On July 26, 2023, the Securities and Exchange Commission (“SEC”) adopted new final rules and form amendments (the “Rules”) addressing cybersecurity incidents as well as cybersecurity risk management, strategy, and governance. The Rules are designed to enhance and standardize the cybersecurity-related disclosure required by public companies subject to the reporting requirements of the Securities Exchange Act of 1934. The Rules will apply to companies that file on Forms 8-K and 10-K (“Domestic Filers”), including smaller reporting companies, as well as foreign private issuers that file on Forms 6-K and 20-F (“FPIs”).
The Rules include amendments to (i) Form 8-K through the addition of Item 1.05, (ii) Form 10-K through the addition of Item 106 to Regulation S-K and (iii) Forms 6-K and 20-F, providing for generally parallel disclosure requirements for FPIs. Notably, in response to comments, the SEC scaled back a number of the disclosure requirements that were described in the proposed rules.

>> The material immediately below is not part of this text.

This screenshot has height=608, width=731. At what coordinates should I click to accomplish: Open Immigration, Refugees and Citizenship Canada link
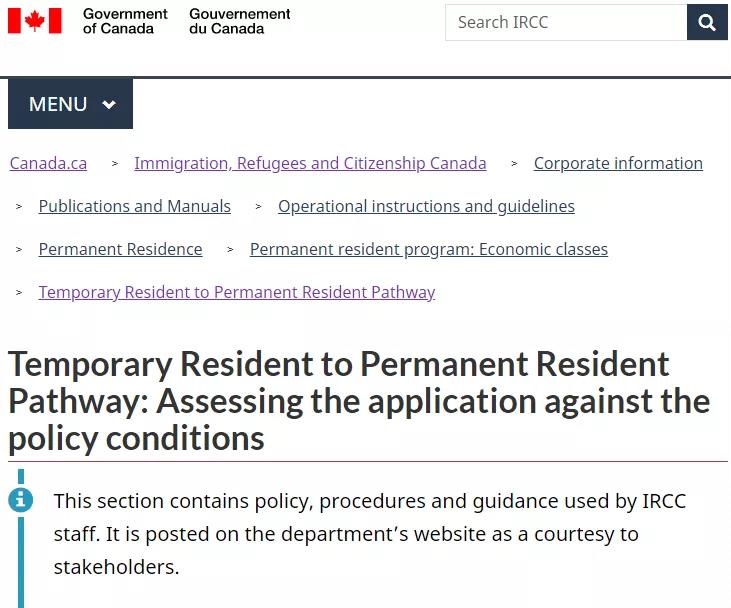pos(310,163)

Nevertheless, we expect that the new rules will be challenging for public companies to comply with—especially the requirement to report material cybersecurity incidents within four business days.

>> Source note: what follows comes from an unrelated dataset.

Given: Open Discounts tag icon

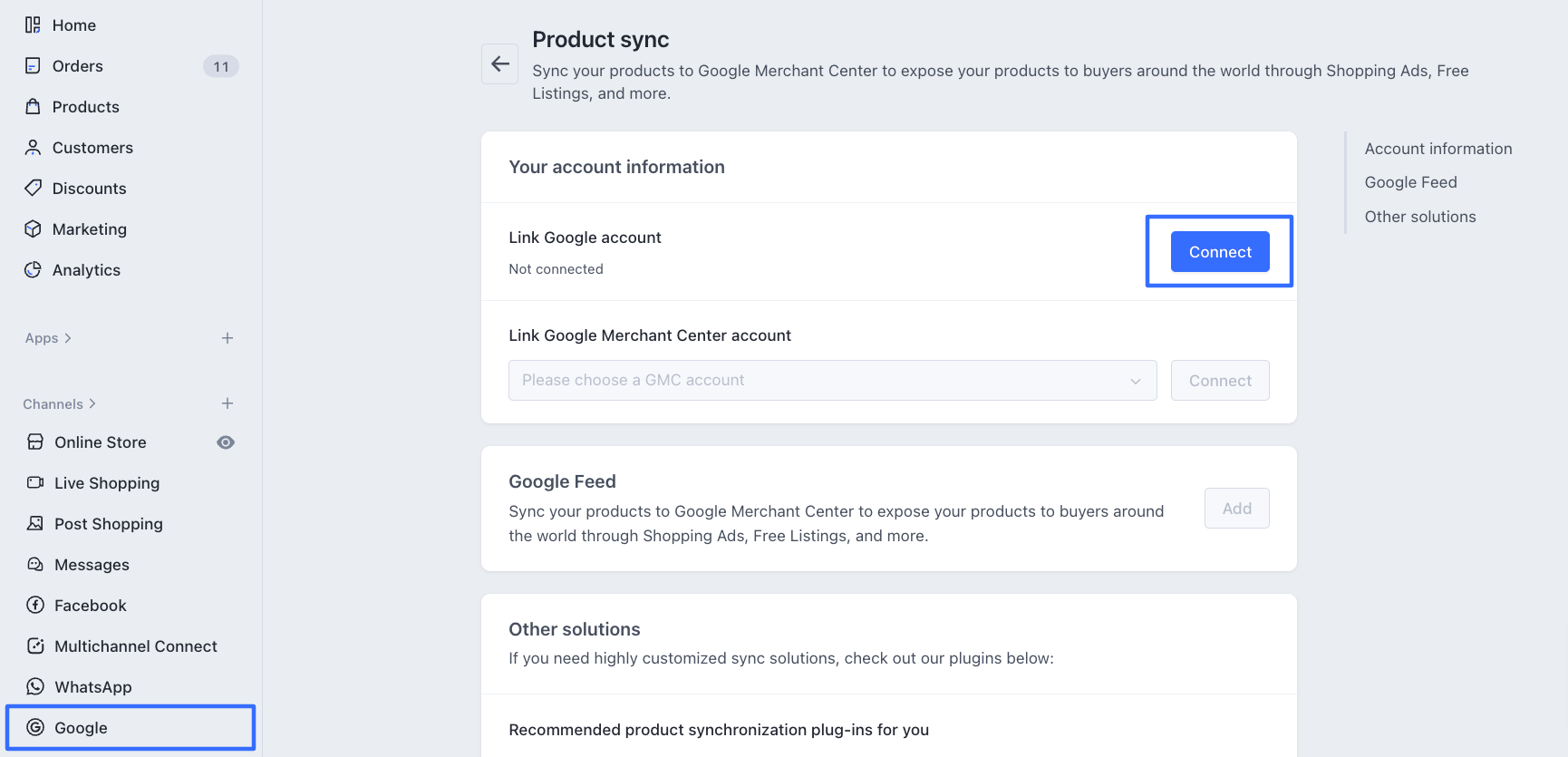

Domestic Filers, including smaller reporting companies, and FPIs will be required to include the periodic report disclosures beginning with annual reports for fiscal years ending on or after December 15, 2023. Current report disclosures (Form 8-K and Form 6-K) will be required beginning the later of 90 days after the date of publication of the adopting release in the Federal Register or December 18, 2023. However, smaller reporting companies will be allowed an additional 180 days for current report disclosures on Form 8-K; which, at the latest, would be by June 15, 2024.